TRANSTIPO.com, Mamasa – Sekretaris Pengurus Cabang Nahdatul Ulama (PCNU) Kabupaten Mamasa Muhamad Sapri Malik, menghimbau umat muslim yang ada di Kabupaten Mamasa untuk mengikuti aturan pemerintah terkait mudik lebaran.

Hal itu, untuk mengantisipasi adanya penyebaran Covid – 19, dan mengikuti aturan pemerintah tentang pembatasan sosial (social distancing) dan pembatasan fisik (physical distancing).

Muhammad Sapri mengatakan, kepada seluruh warga Nahdliyyin agar senantiasa mentaati keputusan, kebijakan dan himbauan pemerintah pusat dan daerah dalam rangka mencegah penyebaran Covid-19, termasuk mengenai mudik lebaran.

“Kalaupun terpaksa melakukan mudik maka harus mengikuti prosedur untuk isolasi diri selam 14 hari tidak boleh kemana – mana,” kata Muhammad Sapri, Senin 6 April 2020.

Dikatakan Sapri, jika tetap melakukan mudik maka harus melaporkan diri ke tim gugus tugas pencegahan penyebaran Covid – 19, yang telah dibentuk oleh Pemerintah Daerah (Pemda) dibeberapa tingkatkan.
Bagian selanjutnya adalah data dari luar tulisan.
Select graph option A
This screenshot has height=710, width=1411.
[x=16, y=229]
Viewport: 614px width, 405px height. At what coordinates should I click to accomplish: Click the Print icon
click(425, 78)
Mulai dari tingkat Kabupaten hingga tingkat desa – desa.

Kata dia, tentu gugus tugas yang telah dibentuk oleh Pemda memiliki aturan bagi warga yang mudik, menurut dia, aturan itulah yang akan dilalui untuk warga yang memaksakan diri untuk mudik.

“Tapi seharusnya kita ikuti saja aturan pemerintah karena ini juga demi kebaikan kita, bukan tanpa alasan tapi saya kira jelas alasan pemerintah sehingga melarang kita untuk mudik,” tandasnya.

Ketua Majelis Ulama Indonesia Kabupaten (MUI) Kabupaten Mamasa Ramli S.ag. (Foto: Istimewa)

Sementara itu Ketua Majelis Ulama Indonesia (MUI) Kabupaten Mamasa Ramli mengatakan, sesui fatwa MUI, maklumat Kapolri dan himbauan pemerintah, bahwa dalam situasi dan kondisi saat ini dengan adanya wabah, maka disarankan untuk menghindari perkumpulan yang melibatkan banyak orang. Termasuk pelaksanaan shalat berjamaah.

Kata Ramli, utamanya pada bulan suci ramadan yang tidak lama lagi tiba, untuk menghindari penyebaran Covid – 19, bagi yang melaksanakan shalat sunnah tarawih ada baiknya di rumah masing – masing saja.

“Shalat tarawih di rumah pun tidak masalah, begitupun dengan shalat lima waktu tidak harus berjamaah, jadi masing – masing di rumah saja,” tutur Ramli.

Pihaknya juga menegaskan kepada seluruh umat muslim Kabupaten Mamasa agar tidak mudik lebaran, demi menghindari penyebaran Covid – 19, juga mentaati anjuran pemerintah.

“Ini untuk menjaga hal – hal yang tidak diinginkan terjadi, jadi tidak ada salahnya kita ikut aturan pemerintah,” pungkasnya.